A instituição destaca que “até dia 19 de março a associação esteve a recolher as dúvidas mais frequentes relacionadas com a doença de Parkinson e que tenham surgido durante o período pandémico”, sublinhando que o “contexto pandémico trouxe desafios que, mediante a capacidade hospitalar, se procuraram minimizar para garantir o melhor tratamento possível destes doentes, procurando manter, sempre que possível, as cirurgias de estimulação cerebral profunda (DBS) para tratamento da doença de Parkinson”.  


Fotografia: Associação Portuguesa de Doentes de Parkinson – APDPk

Citado, também, em comunicado, Rui Vaz, neurocirurgião no Centro Hospitalar e Universitário de São João reforça que  “esta iniciativa surge no sentido de melhorar o esclarecimento sobre a doença, mas também sobre os tratamentos disponíveis para quem vive com Parkinson”, acrescentando que “os hospitais têm de estar virados para fora e têm de estar em sintonia com as associações. Além de uma função assistencial no tratamento dos doentes, há também uma outra função no hospital: a de prestar esclarecimentos aos doentes”. 

Já Maria José Rosas, neurologista no Centro Hospitalar de São João, destaca que  “estas ações são importantes para garantir que os pacientes têm consciência da doença, das medicações e dos apoios que podem ter.
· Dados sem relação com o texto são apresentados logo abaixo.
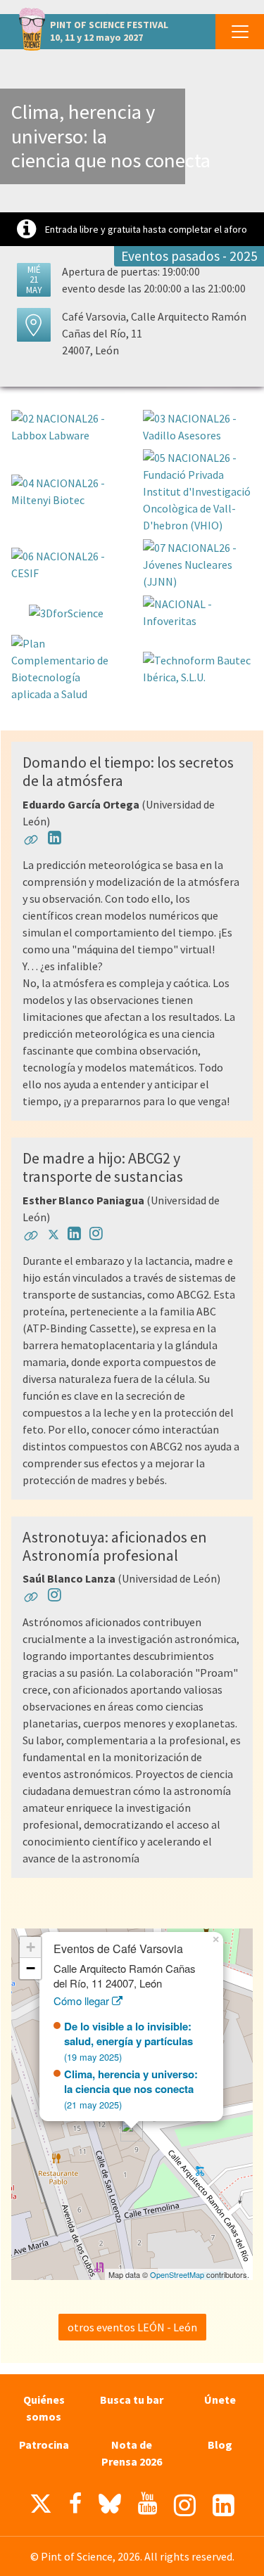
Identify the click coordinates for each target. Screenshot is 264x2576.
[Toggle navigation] (239, 31)
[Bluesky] (110, 2507)
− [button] (30, 1968)
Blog (220, 2444)
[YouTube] (147, 2504)
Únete (220, 2400)
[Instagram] (185, 2505)
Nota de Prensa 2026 (131, 2452)
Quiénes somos (44, 2408)
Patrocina (44, 2444)
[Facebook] (75, 2504)
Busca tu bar (131, 2400)
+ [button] (30, 1947)
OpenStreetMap (177, 2274)
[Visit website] (31, 842)
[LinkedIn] (223, 2505)
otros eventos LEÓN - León (132, 2327)
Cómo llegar (83, 2000)
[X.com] (41, 2507)
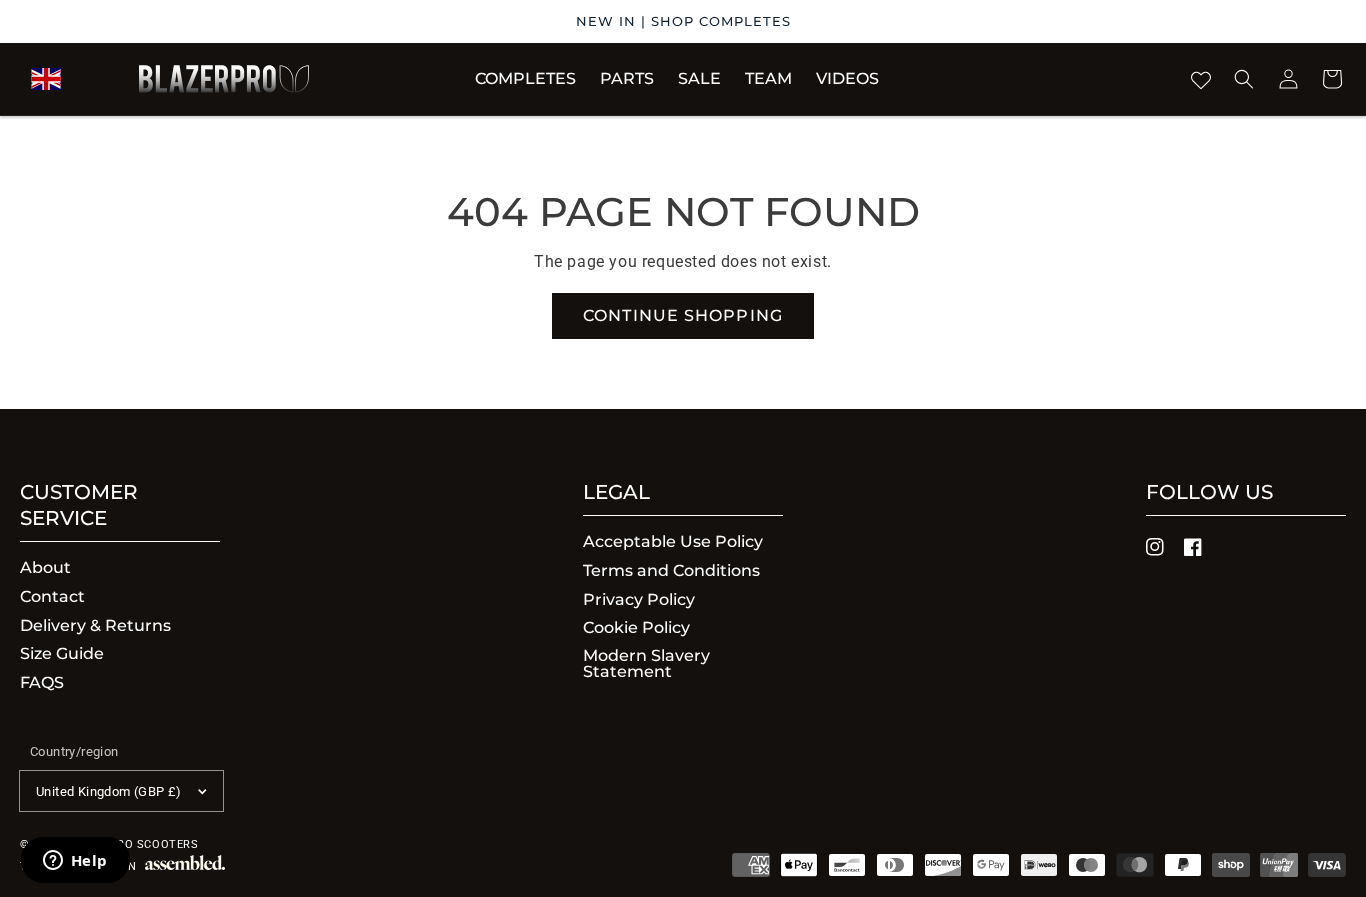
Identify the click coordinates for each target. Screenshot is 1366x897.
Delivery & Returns (95, 625)
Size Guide (62, 653)
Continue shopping (683, 315)
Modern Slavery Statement (646, 663)
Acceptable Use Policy (673, 542)
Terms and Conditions (671, 570)
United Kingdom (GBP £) (109, 791)
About (45, 568)
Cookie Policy (636, 627)
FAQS (42, 682)
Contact (52, 596)
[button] (627, 79)
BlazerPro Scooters (132, 844)
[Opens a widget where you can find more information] (75, 862)
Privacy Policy (639, 599)
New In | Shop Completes (683, 21)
Sendo realizadas online, torna-se ainda mais fácil e cómodo chegar a estas pessoas, que acabam por conseguir ver algumas das suas questões esclarecidas”, refere.

A responsável pela APDPk que confirma que o “confinamento, o aumento da ansiedade, a falta de exercício físico e acesso à rua agravam a qualidade de vida destes doentes”.
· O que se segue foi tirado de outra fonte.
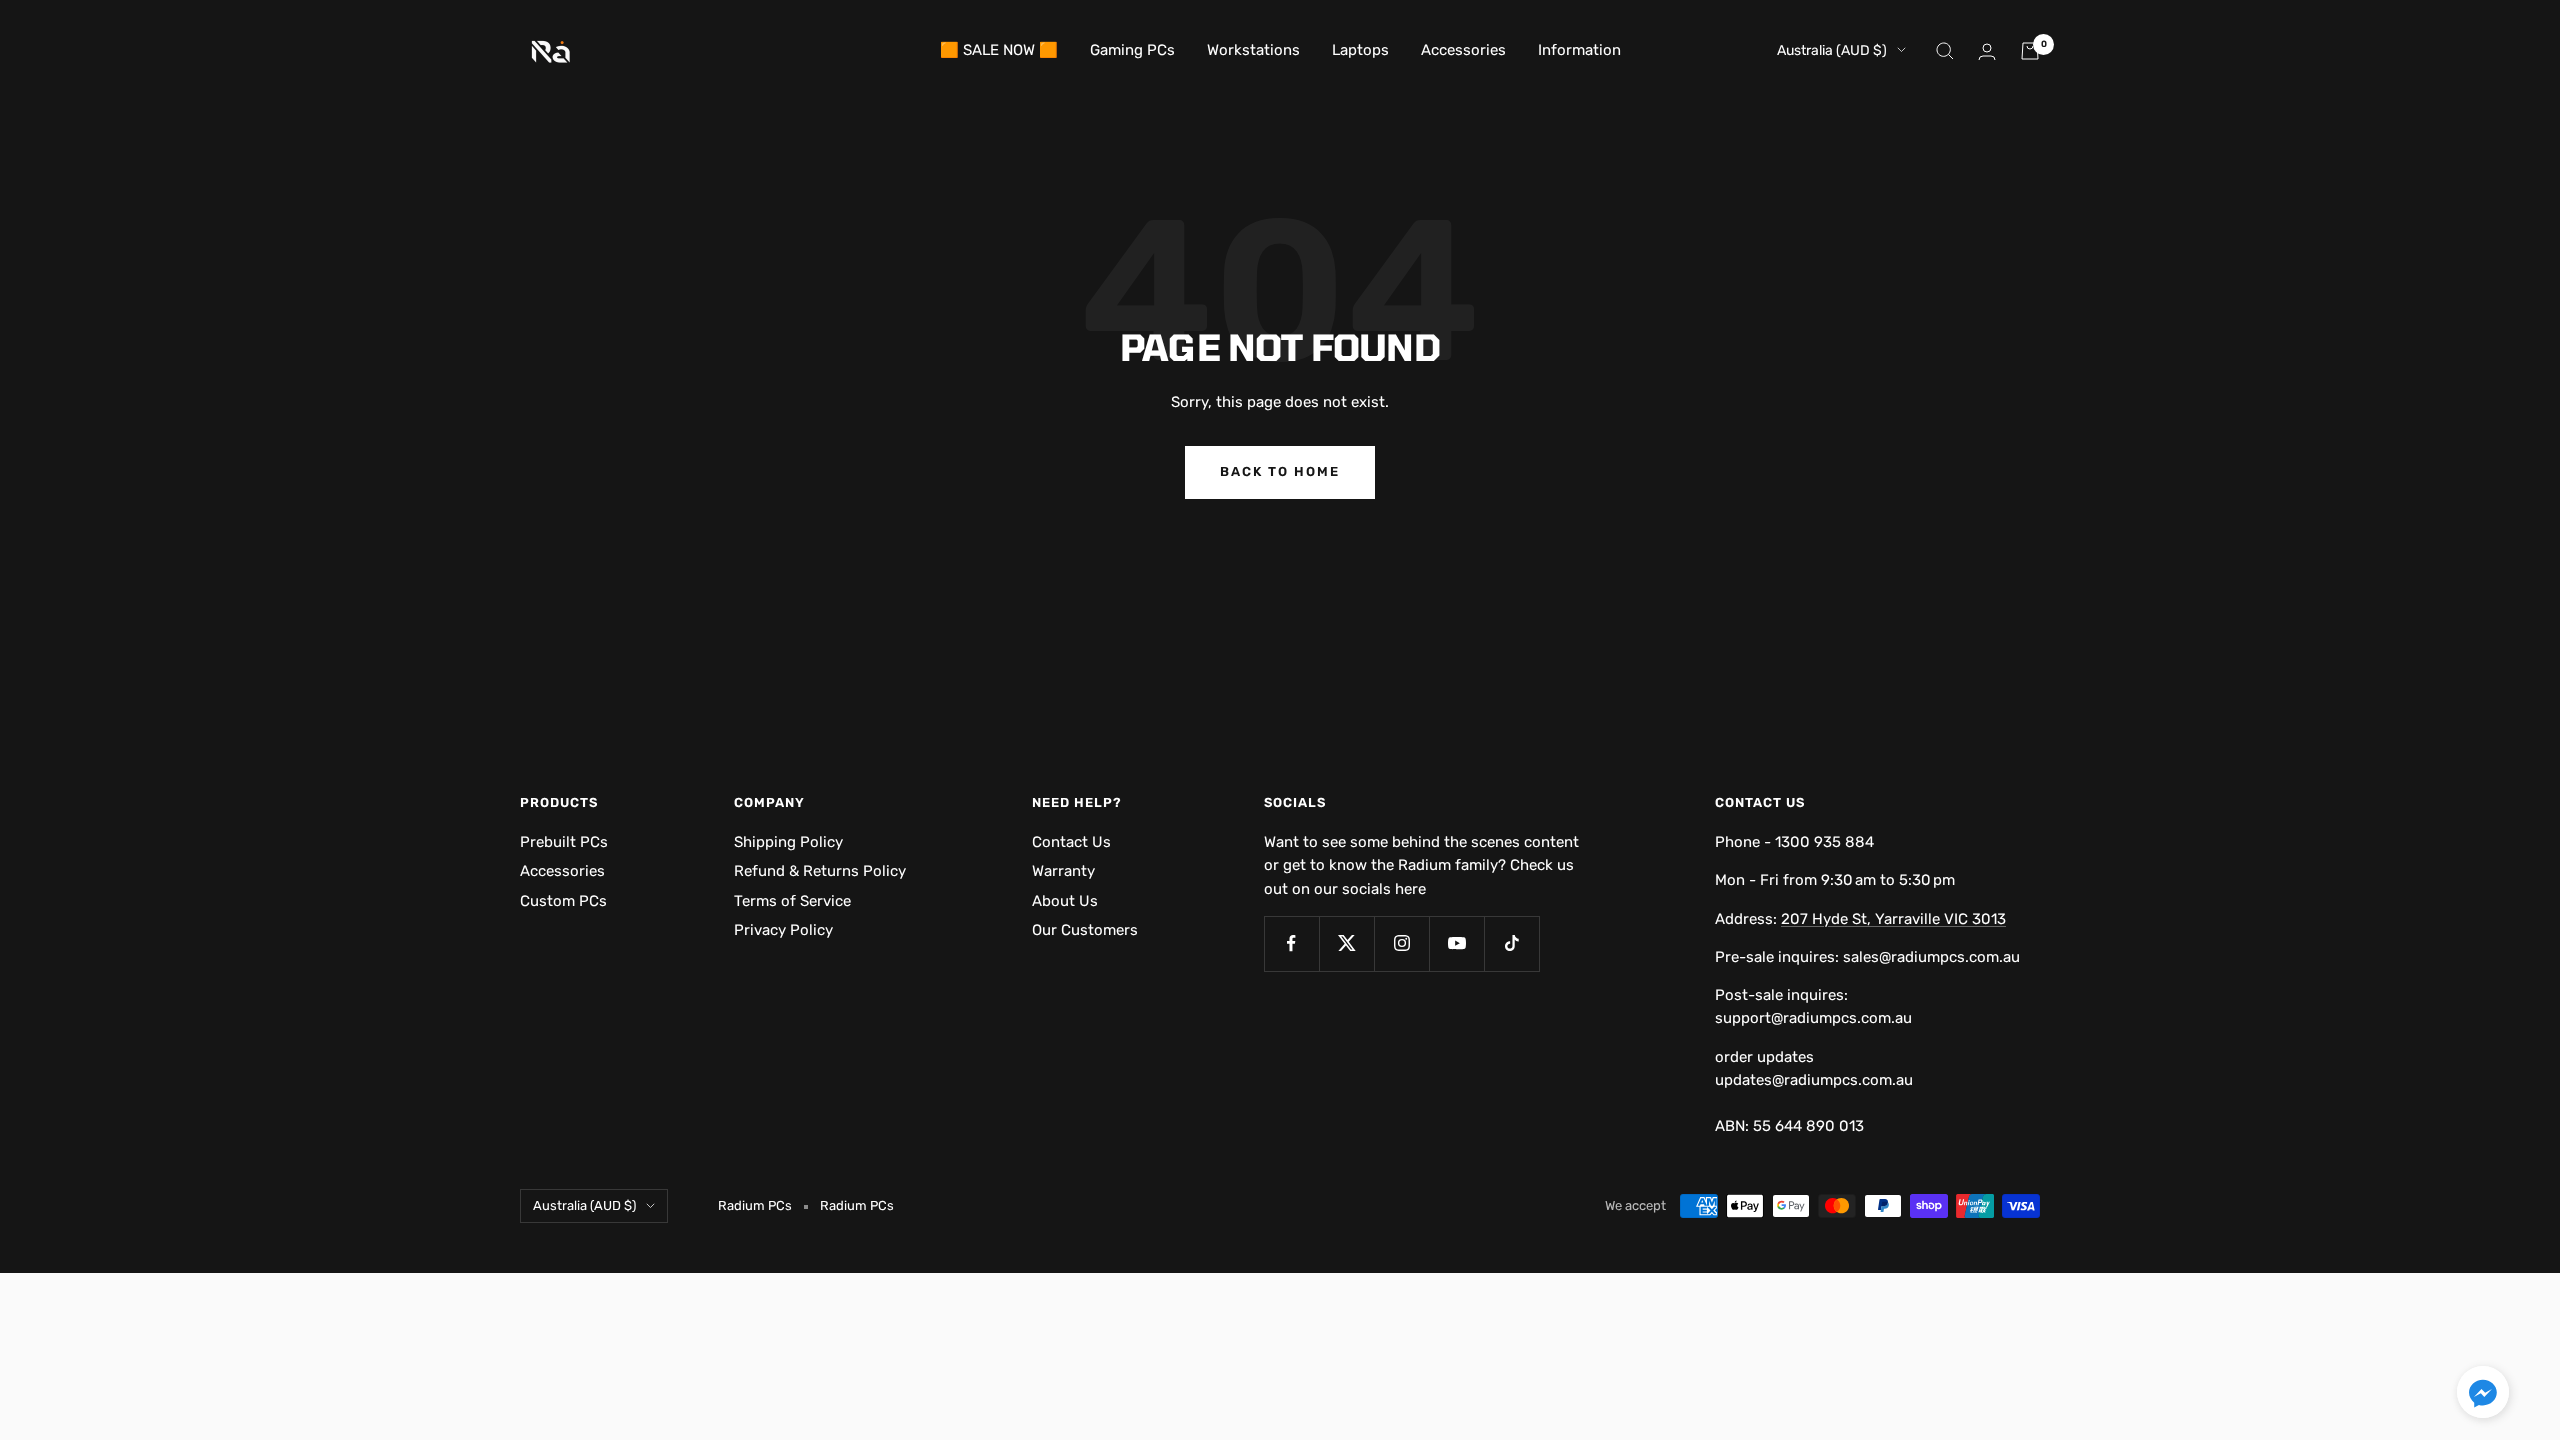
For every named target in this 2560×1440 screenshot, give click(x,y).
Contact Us (1071, 842)
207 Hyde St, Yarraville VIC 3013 (1893, 919)
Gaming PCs (1132, 50)
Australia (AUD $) (1832, 50)
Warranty (1063, 871)
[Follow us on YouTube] (1456, 943)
“Infelizmente, não conseguimos responder a todas as dúvidas, mas fizemos questão de abordar as mais frequentes. E mesmo que não tenham perguntado nada, é importante assistir à sessão, porque, por vezes, as questões dos outros são também as nossas”, adianta, sustentando que “neste tempo, durante o qual o acesso à rua está mais limitado, há um agravamento de quedas, sendo que o confinamento, o aumento da ansiedade, a falta de exercício físico e acesso à rua agravam a qualidade de vida destes doentes”.

Ana Botas reconhece que “a falta de atividade física acaba por provocar uma maior atrofia muscular. Consequentemente, haverá uma maior probabilidade de queda, sendo esta a principal razão pela qual as pessoas dão entrada no hospital e uma das principais causas de morte”.
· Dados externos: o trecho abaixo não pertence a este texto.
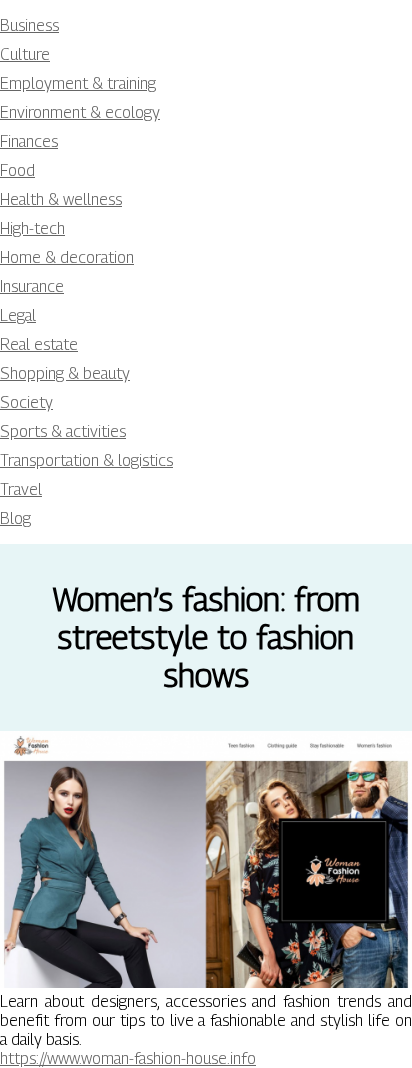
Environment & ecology (80, 112)
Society (26, 402)
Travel (21, 489)
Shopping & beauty (65, 373)
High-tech (32, 228)
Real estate (39, 344)
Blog (15, 518)
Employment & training (78, 83)
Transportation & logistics (86, 460)
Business (29, 25)
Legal (18, 315)
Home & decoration (67, 257)
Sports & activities (63, 431)
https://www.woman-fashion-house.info (128, 1058)
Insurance (32, 286)
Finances (29, 141)
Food (17, 170)
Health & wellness (61, 199)
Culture (25, 54)
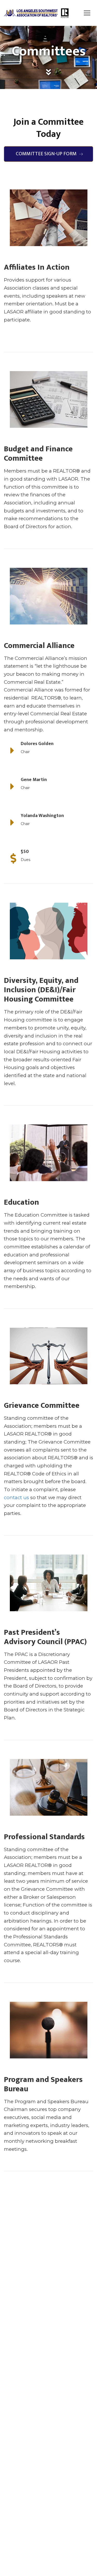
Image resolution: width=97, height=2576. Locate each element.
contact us (16, 1497)
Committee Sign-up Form (46, 153)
Fotografia: Associação Portuguesa de Doentes de Parkinson – APDPk

A associação recorda que para contrariar esta tendência, tem em “andamento vários projetos de apoio psicológico e fisioterapia que se destinam a doentes e cuidadores”, sendo que o objetivo passa por “colmatar a falta de sessões de fisioterapia e apresentar estratégias para lidar com a depressão e ansiedade”.  

A instituição esclarece que te, ainda em andamento o projeto ““Lado a Lado” que engloba videochamadas via Zoom ou chamadas telefónicas de apoio gratuitas para associados, sendo que existe inclusivamente a opção de receber exercícios por correio para garantir que as pessoas que não têm acesso às novas tecnologias conseguem prevenir as consequências do confinamento”.